START Information given
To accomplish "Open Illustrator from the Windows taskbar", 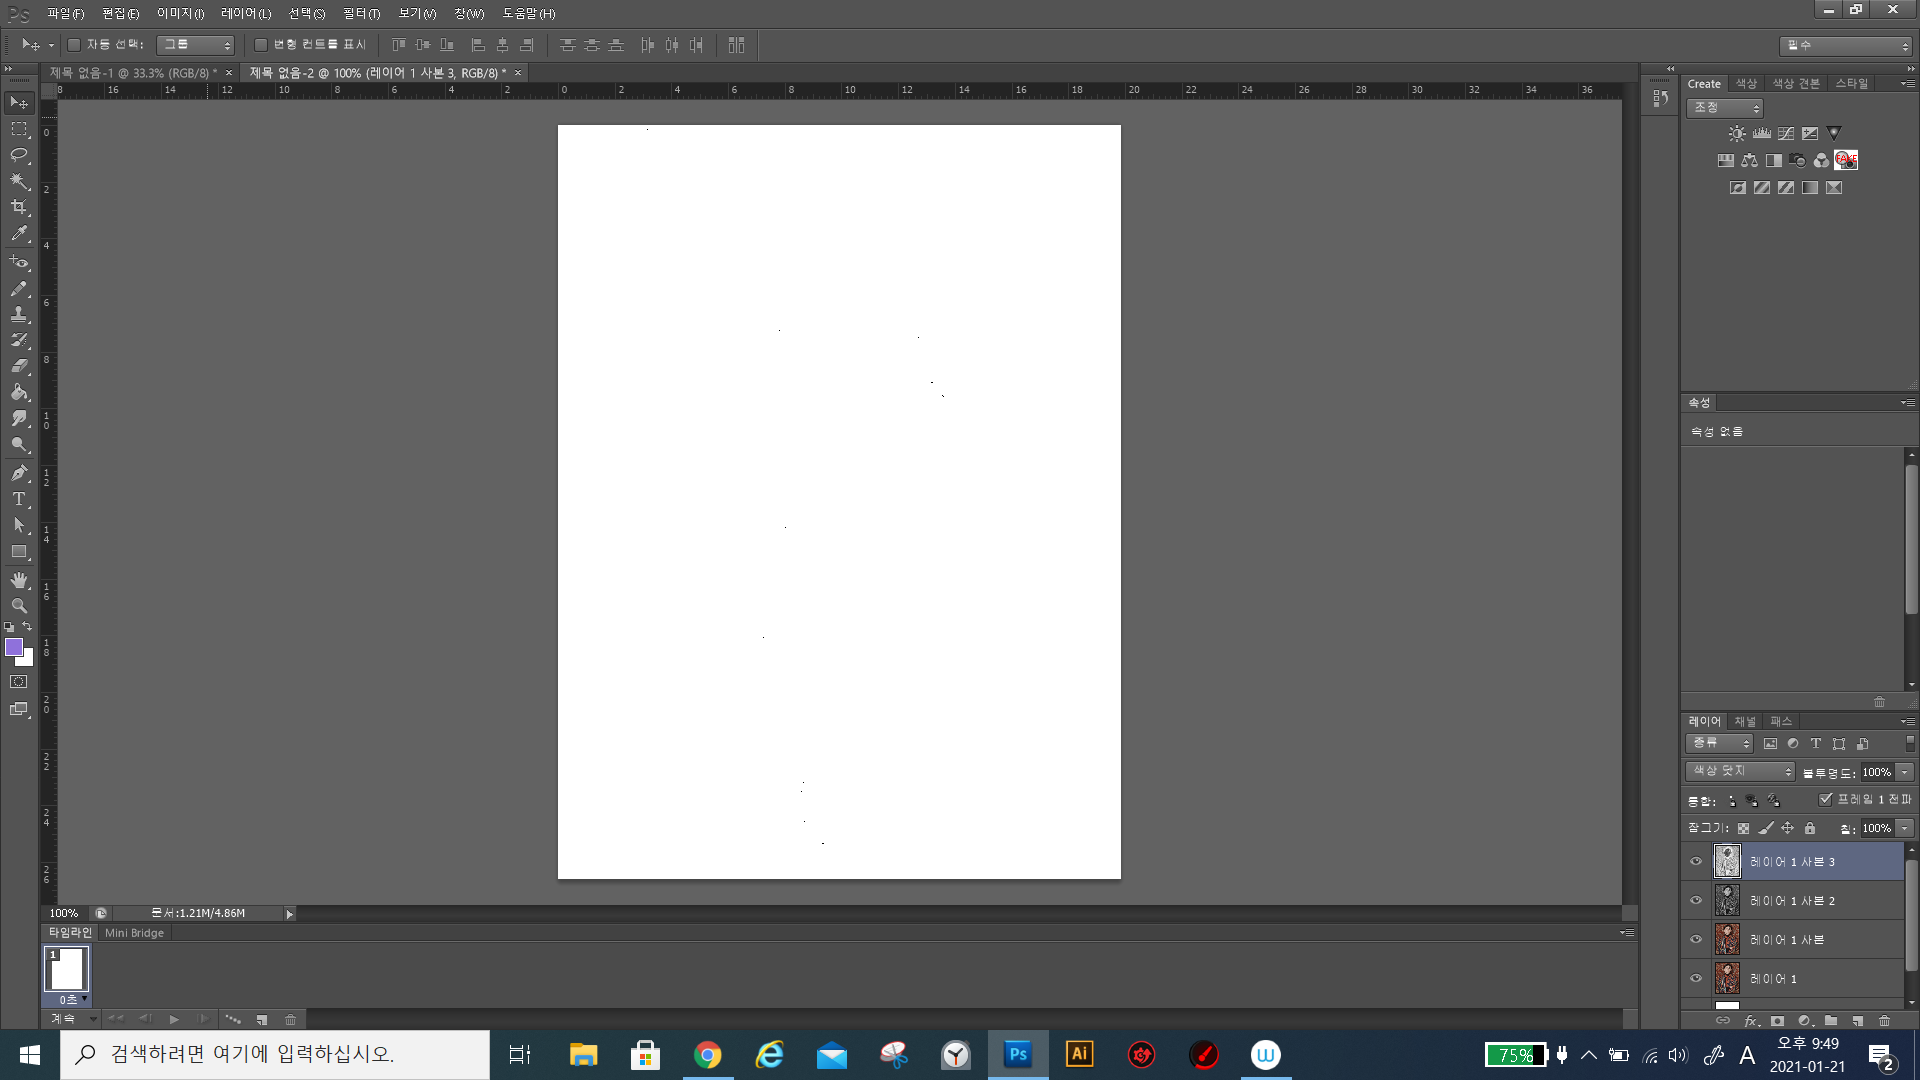I will (1079, 1054).
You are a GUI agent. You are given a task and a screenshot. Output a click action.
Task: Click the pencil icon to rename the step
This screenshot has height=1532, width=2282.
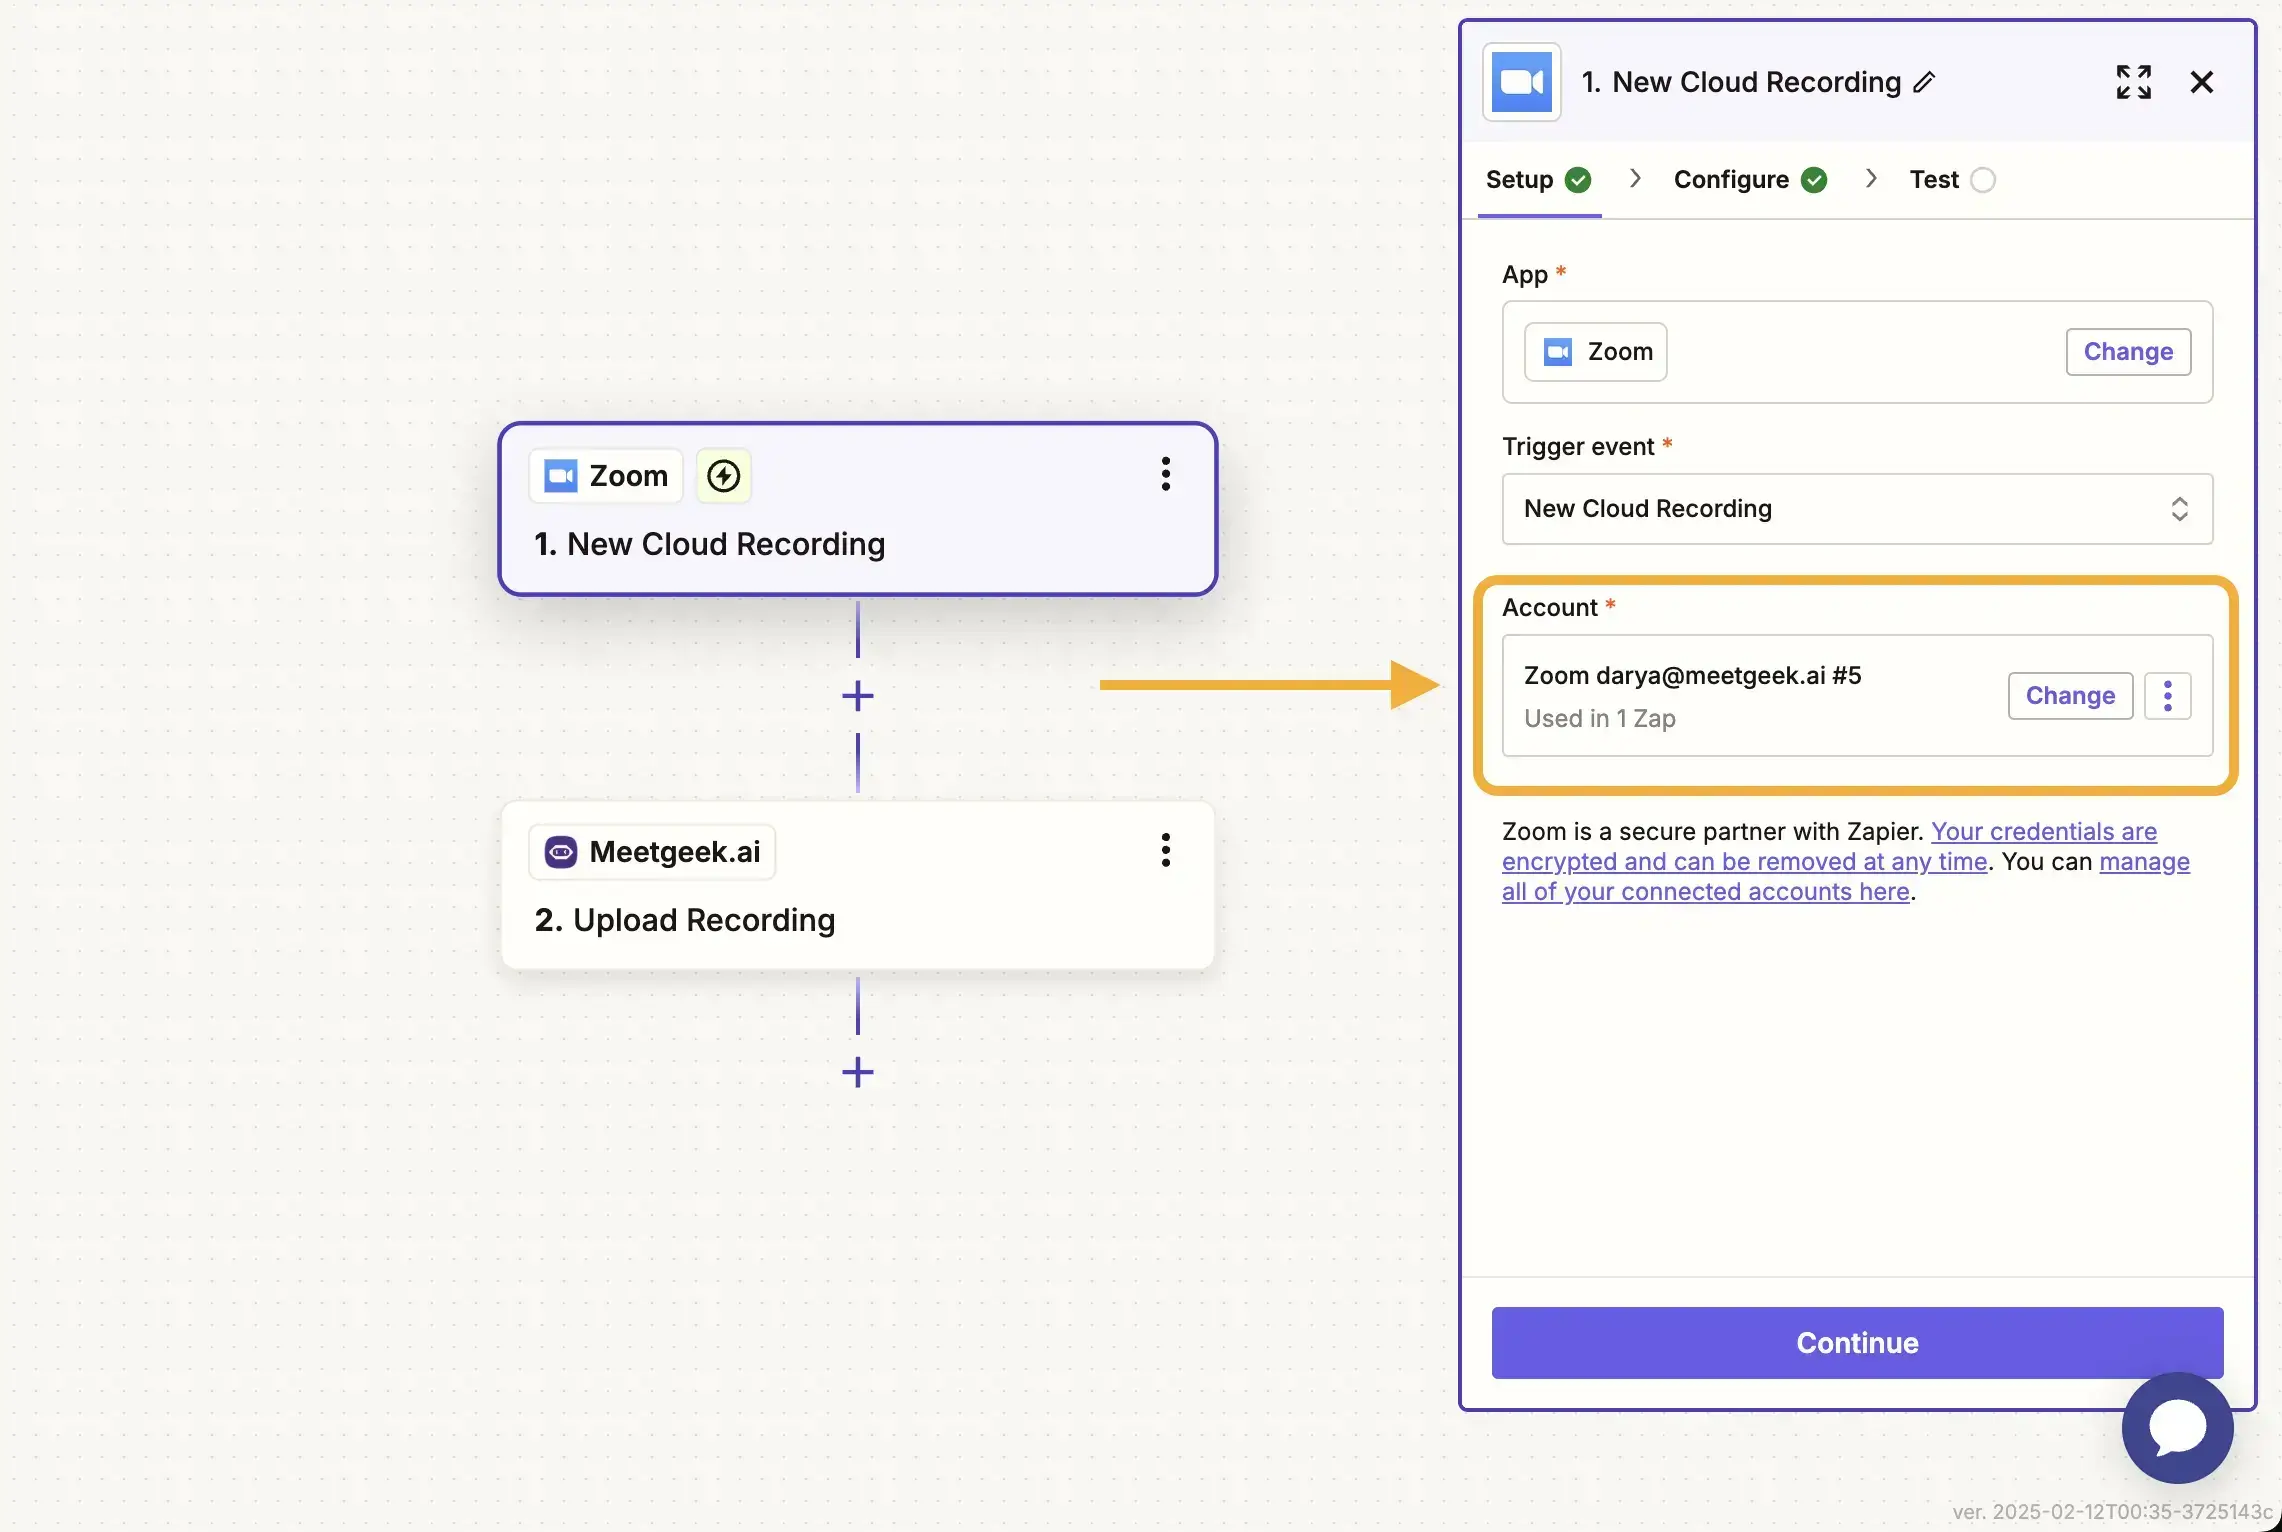click(x=1924, y=82)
END Information given
> _Task description_: Your copy should hold only the lines from the one containing "You are a GUI" through the last line of the listing, both included, retyped exactly and free of pictures.

> _Response for this exercise_:
You are a GUI agent. You are given a task and a screenshot. Output a click action.
Task: Click the pencil icon to rename the step
This screenshot has height=1532, width=2282.
click(x=1924, y=82)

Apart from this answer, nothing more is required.